(Saved entries)
##########
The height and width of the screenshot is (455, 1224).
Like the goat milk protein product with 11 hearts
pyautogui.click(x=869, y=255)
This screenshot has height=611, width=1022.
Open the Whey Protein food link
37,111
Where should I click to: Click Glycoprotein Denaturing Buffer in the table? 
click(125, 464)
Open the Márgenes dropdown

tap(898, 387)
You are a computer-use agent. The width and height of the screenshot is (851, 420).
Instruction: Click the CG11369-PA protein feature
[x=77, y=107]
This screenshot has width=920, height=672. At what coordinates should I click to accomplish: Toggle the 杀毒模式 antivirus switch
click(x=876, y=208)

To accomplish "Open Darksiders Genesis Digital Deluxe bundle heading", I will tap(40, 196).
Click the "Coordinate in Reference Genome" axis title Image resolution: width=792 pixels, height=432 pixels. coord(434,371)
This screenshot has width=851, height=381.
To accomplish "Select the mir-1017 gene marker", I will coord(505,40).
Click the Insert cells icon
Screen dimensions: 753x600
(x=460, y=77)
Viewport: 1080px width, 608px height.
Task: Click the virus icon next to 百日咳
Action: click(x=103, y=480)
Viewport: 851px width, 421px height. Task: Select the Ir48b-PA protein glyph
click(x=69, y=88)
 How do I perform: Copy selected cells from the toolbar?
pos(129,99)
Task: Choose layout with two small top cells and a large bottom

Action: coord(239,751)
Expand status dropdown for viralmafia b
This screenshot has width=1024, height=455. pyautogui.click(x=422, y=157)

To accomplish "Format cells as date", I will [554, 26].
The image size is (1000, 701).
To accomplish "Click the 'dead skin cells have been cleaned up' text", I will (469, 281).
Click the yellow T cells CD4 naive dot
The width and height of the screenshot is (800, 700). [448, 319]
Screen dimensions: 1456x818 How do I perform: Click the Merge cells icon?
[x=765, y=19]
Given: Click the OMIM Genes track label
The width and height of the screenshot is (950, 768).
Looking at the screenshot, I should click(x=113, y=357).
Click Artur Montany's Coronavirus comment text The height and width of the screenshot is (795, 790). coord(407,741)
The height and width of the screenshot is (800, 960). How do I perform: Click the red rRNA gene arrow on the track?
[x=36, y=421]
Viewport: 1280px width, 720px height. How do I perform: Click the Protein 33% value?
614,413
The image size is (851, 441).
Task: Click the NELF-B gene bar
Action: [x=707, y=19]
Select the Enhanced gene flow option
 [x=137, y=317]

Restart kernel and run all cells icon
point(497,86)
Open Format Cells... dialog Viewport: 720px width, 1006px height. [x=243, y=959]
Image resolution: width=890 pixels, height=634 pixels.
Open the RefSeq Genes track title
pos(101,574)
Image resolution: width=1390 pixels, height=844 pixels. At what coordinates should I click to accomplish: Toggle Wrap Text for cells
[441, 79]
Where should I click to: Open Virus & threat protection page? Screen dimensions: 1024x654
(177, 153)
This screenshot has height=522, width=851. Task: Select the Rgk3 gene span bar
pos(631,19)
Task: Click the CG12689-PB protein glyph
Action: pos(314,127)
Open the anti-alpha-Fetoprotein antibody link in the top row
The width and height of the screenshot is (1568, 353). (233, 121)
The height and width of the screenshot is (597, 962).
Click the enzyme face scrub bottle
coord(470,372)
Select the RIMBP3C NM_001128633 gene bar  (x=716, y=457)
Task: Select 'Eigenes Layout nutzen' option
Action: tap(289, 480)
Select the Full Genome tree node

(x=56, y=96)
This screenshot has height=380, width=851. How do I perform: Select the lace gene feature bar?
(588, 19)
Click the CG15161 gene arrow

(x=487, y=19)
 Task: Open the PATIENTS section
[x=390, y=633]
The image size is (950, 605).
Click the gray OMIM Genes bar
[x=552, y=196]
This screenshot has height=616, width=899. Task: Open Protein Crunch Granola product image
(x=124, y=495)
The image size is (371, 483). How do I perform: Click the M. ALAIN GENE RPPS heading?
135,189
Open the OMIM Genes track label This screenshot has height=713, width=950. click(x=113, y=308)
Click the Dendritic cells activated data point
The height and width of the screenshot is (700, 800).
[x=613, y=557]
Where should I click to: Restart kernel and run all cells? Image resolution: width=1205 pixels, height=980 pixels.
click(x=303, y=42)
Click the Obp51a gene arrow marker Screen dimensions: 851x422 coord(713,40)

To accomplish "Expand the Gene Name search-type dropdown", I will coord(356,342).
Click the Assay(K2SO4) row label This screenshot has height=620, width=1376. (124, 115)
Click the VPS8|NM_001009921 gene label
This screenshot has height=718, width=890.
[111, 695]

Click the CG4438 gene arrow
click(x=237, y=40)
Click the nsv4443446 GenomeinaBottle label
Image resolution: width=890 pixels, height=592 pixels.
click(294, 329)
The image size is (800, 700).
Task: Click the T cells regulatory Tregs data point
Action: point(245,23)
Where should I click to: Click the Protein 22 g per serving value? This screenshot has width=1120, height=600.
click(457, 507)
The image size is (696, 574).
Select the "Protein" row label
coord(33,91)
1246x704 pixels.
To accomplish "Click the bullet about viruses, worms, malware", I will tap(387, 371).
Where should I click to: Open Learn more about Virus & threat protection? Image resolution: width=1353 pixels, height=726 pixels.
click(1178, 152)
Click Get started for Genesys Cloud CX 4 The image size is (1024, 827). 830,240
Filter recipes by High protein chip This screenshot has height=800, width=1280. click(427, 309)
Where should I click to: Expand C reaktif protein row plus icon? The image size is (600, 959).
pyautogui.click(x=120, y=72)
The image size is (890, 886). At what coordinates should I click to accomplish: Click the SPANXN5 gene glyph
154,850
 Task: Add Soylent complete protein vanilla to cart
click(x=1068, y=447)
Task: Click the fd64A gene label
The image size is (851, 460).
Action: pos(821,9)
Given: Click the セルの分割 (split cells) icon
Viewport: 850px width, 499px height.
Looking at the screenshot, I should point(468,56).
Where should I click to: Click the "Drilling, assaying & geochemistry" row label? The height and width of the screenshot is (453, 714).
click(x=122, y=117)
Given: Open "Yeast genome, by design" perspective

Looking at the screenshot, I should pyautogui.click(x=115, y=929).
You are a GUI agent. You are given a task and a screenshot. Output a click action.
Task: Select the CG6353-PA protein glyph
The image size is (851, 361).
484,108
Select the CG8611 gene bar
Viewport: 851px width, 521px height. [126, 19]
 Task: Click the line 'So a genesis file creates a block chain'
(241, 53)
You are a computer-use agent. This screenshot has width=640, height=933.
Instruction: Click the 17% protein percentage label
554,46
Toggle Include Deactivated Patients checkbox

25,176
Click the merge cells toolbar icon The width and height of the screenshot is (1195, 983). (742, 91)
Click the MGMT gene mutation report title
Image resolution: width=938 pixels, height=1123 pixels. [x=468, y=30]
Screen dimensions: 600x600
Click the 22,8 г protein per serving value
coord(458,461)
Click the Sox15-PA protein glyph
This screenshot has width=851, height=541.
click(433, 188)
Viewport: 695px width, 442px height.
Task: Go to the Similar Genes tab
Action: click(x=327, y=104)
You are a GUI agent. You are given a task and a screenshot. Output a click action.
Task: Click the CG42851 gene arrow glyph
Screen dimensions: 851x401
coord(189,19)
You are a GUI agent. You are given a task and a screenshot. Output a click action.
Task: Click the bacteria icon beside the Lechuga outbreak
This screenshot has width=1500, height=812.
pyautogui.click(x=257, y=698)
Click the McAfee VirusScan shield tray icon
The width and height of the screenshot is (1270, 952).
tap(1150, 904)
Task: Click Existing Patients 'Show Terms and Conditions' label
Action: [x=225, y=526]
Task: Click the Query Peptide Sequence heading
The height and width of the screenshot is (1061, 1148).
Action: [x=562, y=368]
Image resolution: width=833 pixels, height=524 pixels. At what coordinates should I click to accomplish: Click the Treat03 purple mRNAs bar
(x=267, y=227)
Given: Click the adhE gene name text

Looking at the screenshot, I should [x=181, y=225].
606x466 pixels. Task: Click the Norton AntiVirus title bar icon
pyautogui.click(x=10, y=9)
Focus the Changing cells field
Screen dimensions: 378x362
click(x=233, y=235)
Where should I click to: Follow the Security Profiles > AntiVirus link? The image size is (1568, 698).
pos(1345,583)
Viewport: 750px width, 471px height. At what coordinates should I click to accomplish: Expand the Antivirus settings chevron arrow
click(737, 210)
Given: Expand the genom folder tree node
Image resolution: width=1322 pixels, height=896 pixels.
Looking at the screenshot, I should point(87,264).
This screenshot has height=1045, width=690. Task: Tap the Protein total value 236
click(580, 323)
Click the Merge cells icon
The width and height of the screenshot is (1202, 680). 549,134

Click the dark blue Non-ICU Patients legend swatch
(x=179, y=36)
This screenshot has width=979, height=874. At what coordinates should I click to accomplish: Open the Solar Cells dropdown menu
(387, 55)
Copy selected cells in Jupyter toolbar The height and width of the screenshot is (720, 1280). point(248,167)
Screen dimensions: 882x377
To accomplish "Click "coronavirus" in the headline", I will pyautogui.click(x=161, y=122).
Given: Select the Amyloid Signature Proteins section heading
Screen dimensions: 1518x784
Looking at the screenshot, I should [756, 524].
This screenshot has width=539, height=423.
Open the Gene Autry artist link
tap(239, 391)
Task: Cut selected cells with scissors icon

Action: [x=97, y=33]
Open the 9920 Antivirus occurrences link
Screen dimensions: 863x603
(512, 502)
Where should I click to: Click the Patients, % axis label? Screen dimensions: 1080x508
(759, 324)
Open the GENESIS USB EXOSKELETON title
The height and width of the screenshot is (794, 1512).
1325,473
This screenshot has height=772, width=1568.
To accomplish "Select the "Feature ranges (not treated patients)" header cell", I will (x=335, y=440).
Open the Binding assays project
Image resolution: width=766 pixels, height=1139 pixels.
##########
■ **DIRECTIONS FOR THIS TASK**: Your reply should be a verbatim retyping of the lines from the one that holds "Task: Cut selected cells with scissors icon" through the last line of the entries.

■ **RESPONSE AREA**:
Task: Cut selected cells with scissors icon

Action: [x=97, y=33]
Open the 9920 Antivirus occurrences link
Screen dimensions: 863x603
(512, 502)
Where should I click to: Click the Patients, % axis label? Screen dimensions: 1080x508
(759, 324)
Open the GENESIS USB EXOSKELETON title
The height and width of the screenshot is (794, 1512).
1325,473
This screenshot has height=772, width=1568.
To accomplish "Select the "Feature ranges (not treated patients)" header cell", I will (x=335, y=440).
Open the Binding assays project
Image resolution: width=766 pixels, height=1139 pixels.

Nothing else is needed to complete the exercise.